● EXERCISE:
Give again only the lines from the line that holds "Given: Click the RAL 7033 code label" to the end of the data, inclusive, omitting all pictures.

START EXERCISE DATA

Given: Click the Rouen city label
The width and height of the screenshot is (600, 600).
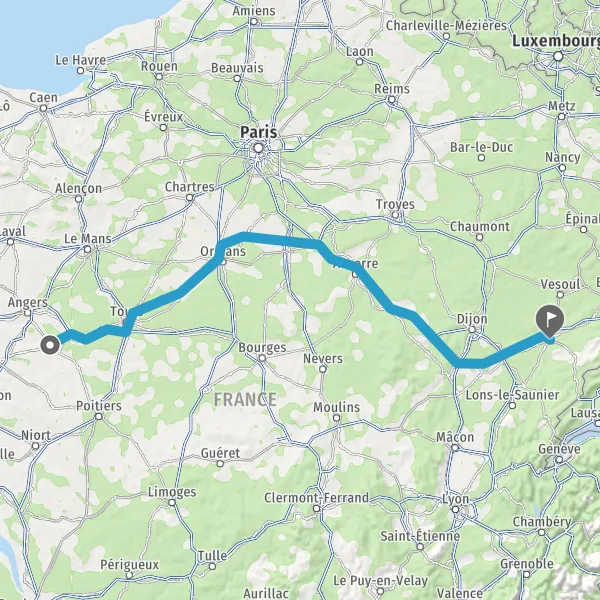Looking at the screenshot, I should (159, 66).
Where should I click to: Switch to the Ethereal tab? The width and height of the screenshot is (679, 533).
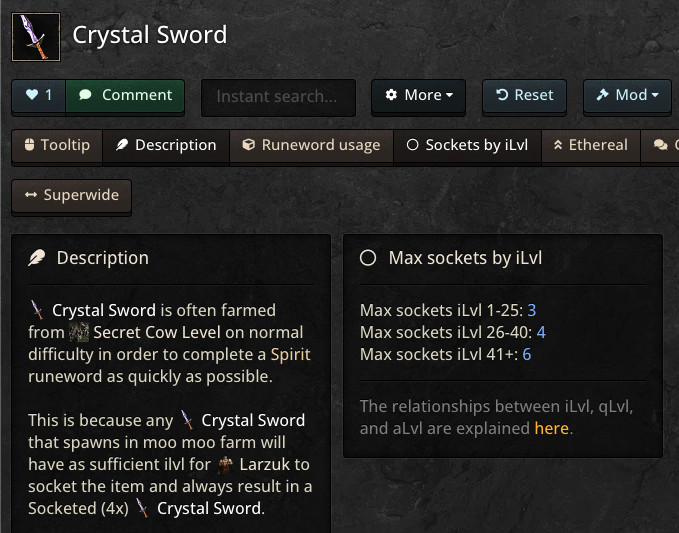[590, 145]
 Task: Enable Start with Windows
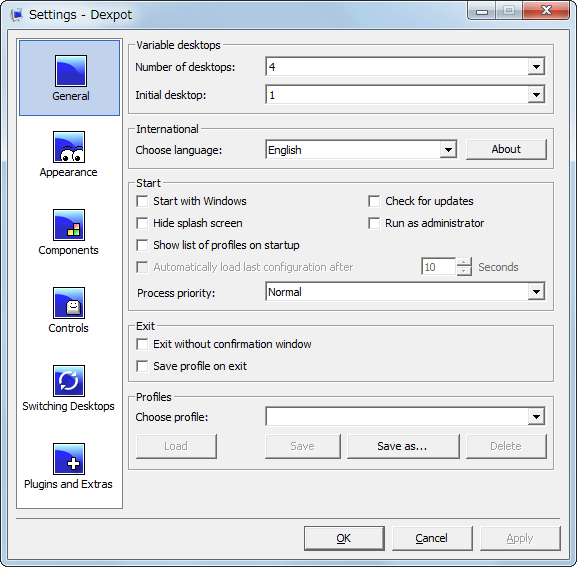[x=142, y=201]
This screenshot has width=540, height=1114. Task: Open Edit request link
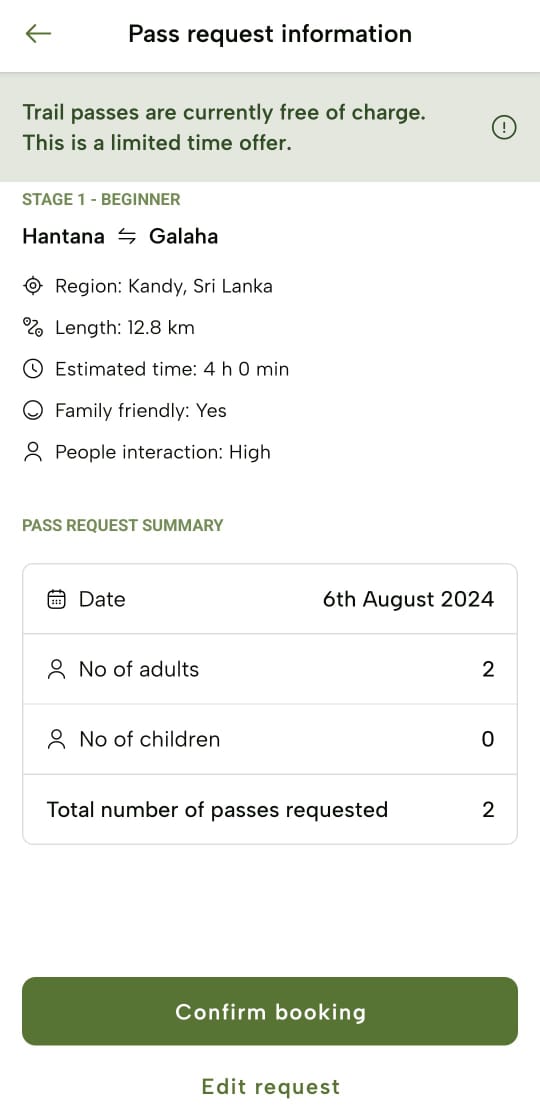(270, 1086)
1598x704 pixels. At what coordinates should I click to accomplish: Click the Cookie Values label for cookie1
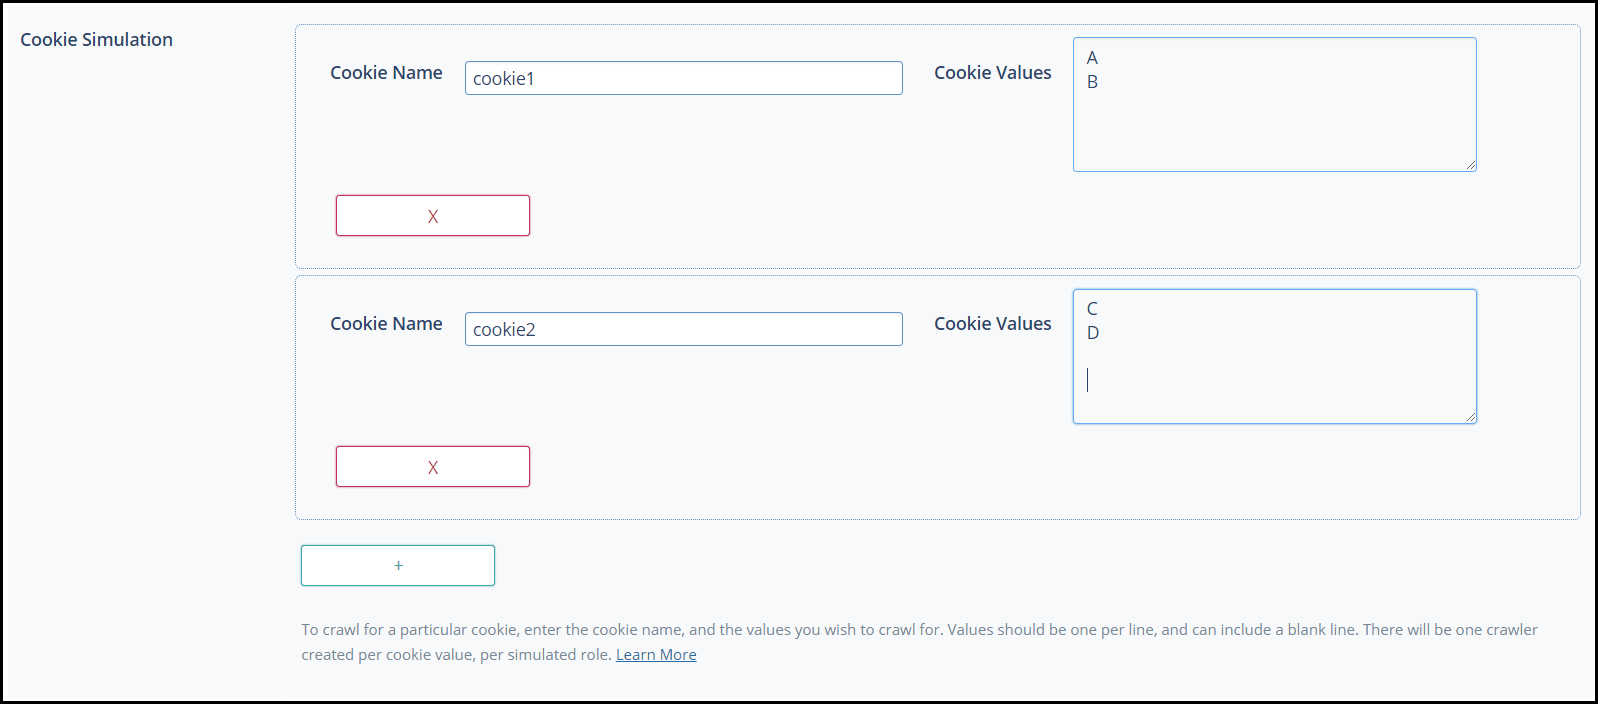992,73
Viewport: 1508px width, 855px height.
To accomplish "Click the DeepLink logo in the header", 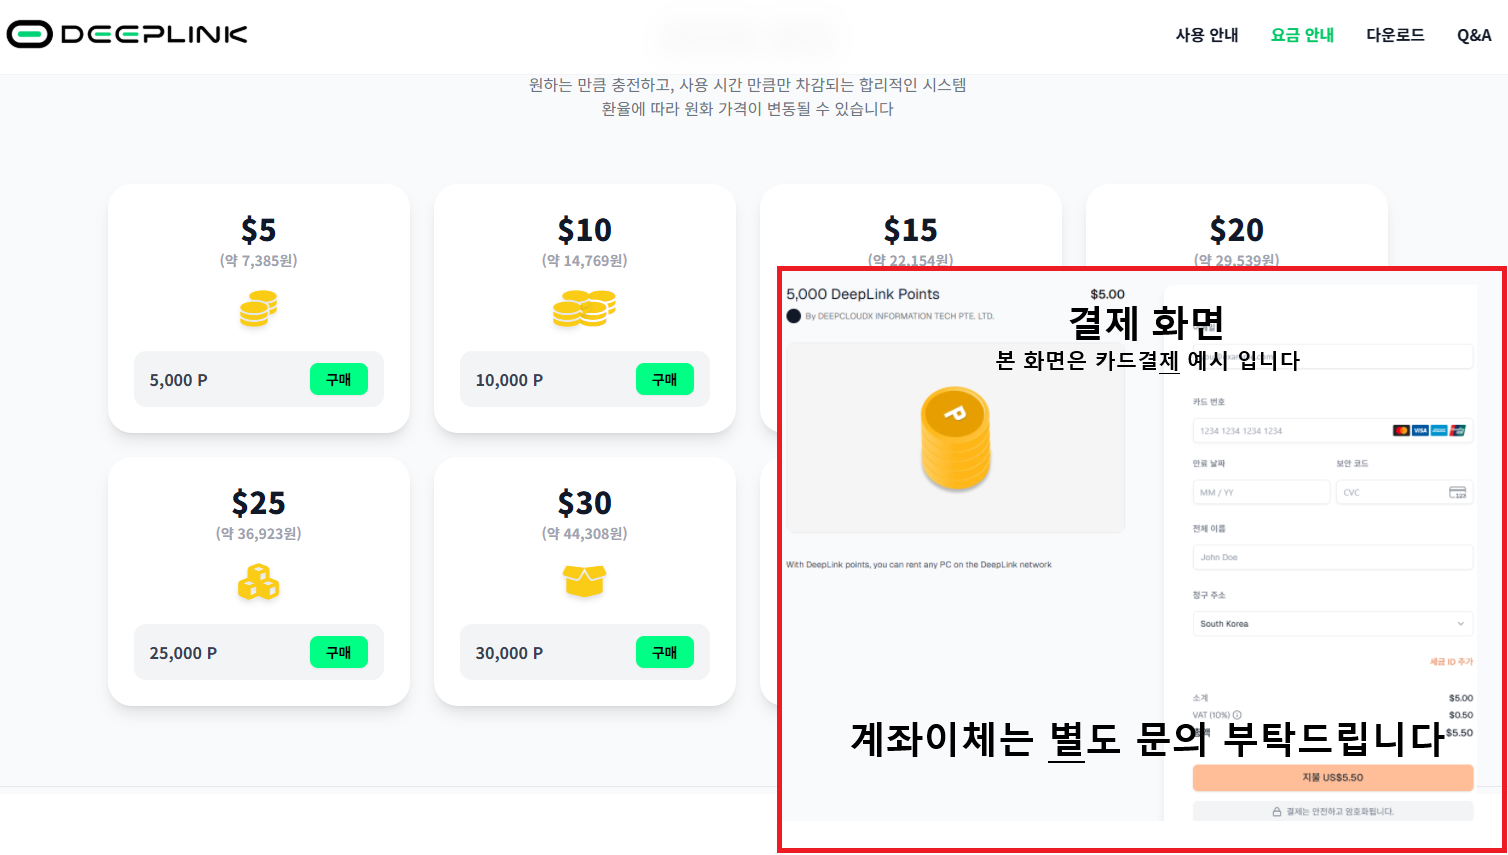I will 127,34.
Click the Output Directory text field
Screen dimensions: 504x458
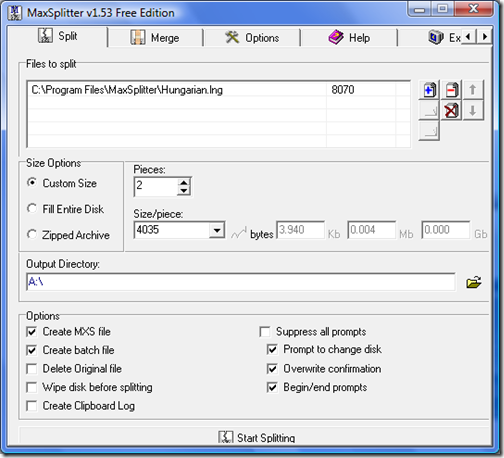click(241, 282)
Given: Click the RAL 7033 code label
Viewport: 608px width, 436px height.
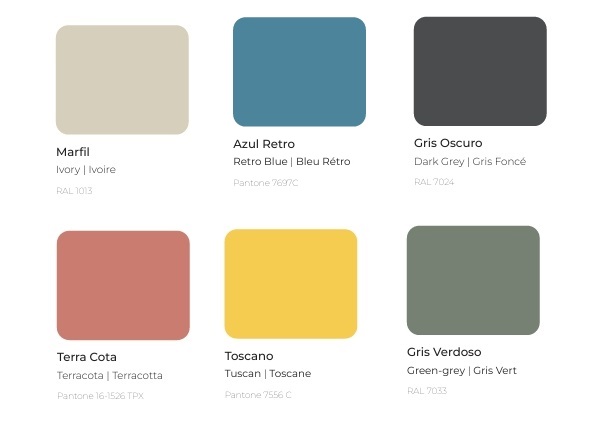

END EXERCISE DATA

● RESPONSE BOX:
Given: Click the RAL 7033 code label
Viewport: 608px width, 436px height.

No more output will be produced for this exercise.